[Recorded data]
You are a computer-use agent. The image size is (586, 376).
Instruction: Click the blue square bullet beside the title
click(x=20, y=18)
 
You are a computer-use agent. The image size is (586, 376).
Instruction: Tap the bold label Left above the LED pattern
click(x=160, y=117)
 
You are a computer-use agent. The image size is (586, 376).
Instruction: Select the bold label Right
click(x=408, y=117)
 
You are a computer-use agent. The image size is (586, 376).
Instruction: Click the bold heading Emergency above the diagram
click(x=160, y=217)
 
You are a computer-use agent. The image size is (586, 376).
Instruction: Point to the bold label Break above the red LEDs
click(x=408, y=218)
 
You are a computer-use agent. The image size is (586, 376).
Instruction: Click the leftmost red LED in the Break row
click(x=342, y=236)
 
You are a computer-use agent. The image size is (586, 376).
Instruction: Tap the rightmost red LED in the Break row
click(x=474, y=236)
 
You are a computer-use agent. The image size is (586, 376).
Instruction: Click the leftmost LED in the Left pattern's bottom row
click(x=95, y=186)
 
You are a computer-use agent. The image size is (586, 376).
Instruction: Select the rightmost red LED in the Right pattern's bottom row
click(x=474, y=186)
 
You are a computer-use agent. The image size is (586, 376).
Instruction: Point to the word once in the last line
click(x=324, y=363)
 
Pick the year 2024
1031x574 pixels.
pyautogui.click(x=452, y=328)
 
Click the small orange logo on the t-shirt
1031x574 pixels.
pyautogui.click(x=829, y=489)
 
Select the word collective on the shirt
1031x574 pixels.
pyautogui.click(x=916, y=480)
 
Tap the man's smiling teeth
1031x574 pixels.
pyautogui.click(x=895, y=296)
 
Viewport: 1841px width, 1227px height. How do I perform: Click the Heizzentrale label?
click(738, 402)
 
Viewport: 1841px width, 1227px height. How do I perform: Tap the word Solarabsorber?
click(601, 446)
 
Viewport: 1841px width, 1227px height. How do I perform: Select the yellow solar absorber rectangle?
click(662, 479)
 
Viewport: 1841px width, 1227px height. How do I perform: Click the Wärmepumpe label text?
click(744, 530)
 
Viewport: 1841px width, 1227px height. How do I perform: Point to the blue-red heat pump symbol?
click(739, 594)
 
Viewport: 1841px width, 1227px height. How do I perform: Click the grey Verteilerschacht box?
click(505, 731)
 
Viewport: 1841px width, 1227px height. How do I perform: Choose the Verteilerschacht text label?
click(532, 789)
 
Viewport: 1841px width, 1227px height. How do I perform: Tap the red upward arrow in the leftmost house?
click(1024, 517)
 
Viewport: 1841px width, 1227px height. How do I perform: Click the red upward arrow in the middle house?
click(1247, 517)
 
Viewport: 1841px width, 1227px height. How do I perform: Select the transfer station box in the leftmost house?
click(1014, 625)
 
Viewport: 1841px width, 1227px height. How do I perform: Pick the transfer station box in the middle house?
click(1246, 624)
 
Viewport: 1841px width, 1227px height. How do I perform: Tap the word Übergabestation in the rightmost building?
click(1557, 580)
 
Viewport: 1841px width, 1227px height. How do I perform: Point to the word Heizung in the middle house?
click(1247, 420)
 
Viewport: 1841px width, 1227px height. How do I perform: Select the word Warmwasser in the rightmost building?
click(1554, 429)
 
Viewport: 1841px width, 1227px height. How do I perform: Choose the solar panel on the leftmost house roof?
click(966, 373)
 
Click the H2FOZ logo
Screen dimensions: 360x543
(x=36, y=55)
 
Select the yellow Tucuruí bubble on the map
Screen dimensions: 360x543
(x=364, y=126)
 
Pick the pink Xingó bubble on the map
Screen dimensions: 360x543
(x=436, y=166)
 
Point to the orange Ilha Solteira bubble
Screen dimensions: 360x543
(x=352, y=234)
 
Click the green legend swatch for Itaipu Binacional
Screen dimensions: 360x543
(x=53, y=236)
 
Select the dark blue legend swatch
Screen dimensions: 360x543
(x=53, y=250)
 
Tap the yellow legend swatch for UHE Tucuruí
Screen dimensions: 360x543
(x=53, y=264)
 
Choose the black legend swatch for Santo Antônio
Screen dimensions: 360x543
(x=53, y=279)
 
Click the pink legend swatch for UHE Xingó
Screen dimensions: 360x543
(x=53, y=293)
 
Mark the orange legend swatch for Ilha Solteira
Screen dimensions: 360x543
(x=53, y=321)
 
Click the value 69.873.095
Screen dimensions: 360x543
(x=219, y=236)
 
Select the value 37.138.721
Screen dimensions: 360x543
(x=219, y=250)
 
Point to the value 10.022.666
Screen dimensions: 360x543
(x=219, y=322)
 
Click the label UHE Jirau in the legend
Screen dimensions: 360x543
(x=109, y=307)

What the task requires: Pull out every line of the records above that contains the string "bottom". Treat case as significant.

Solution for this task:
Instruction: Click the leftmost LED in the Left pattern's bottom row
Instruction: Select the rightmost red LED in the Right pattern's bottom row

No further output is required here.